Stored records:

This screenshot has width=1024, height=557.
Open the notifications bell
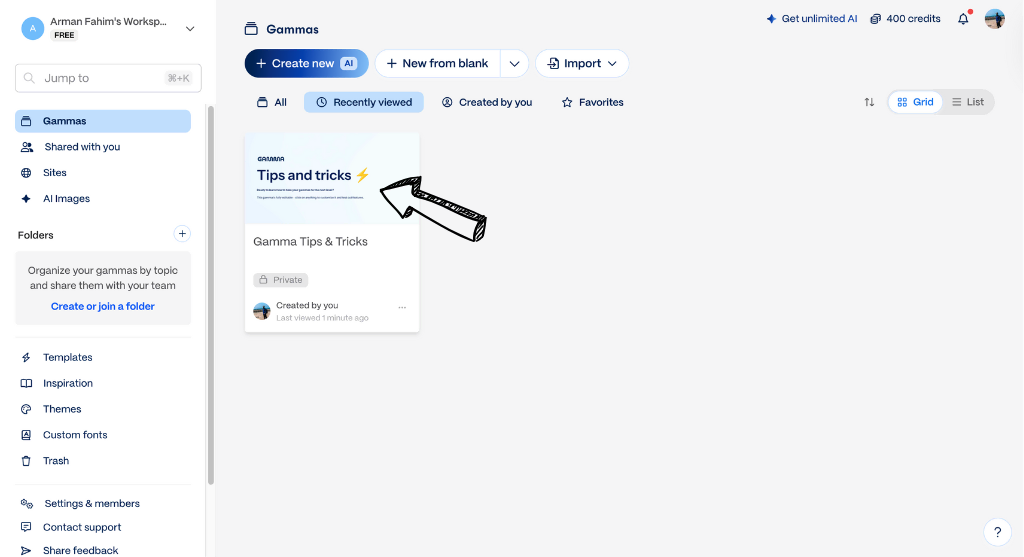tap(963, 19)
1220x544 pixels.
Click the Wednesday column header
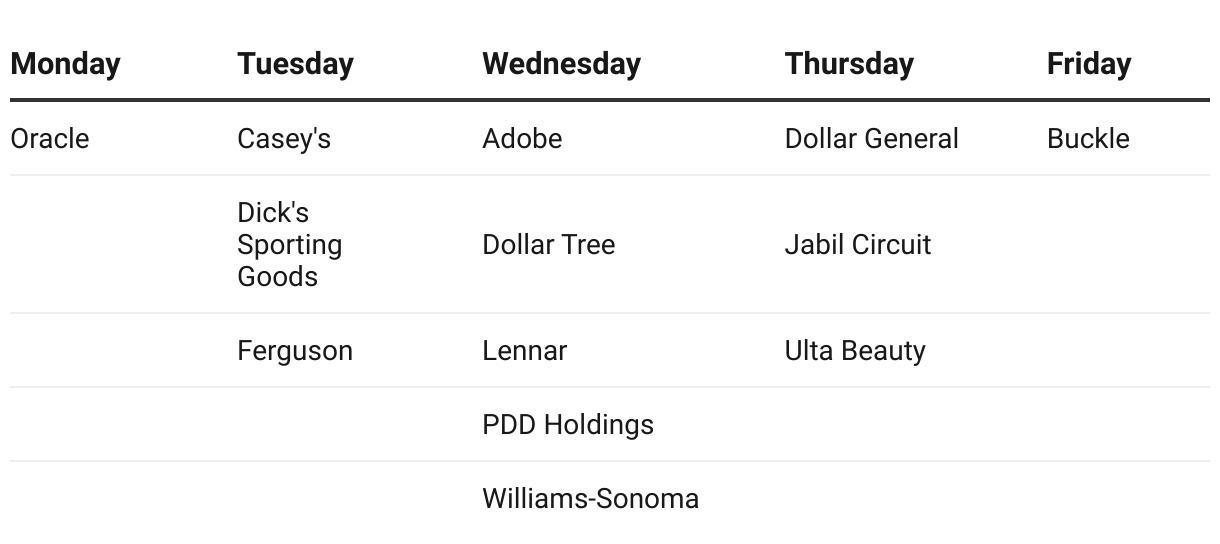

▶ EXERCISE DETAILS
Nothing but the records themselves, exact and complete, should be returned; leave the pictures out.

▶ THE ANSWER
This screenshot has width=1024, height=557.
Open the notifications bell
tap(963, 19)
1220x544 pixels.
Click the Wednesday column header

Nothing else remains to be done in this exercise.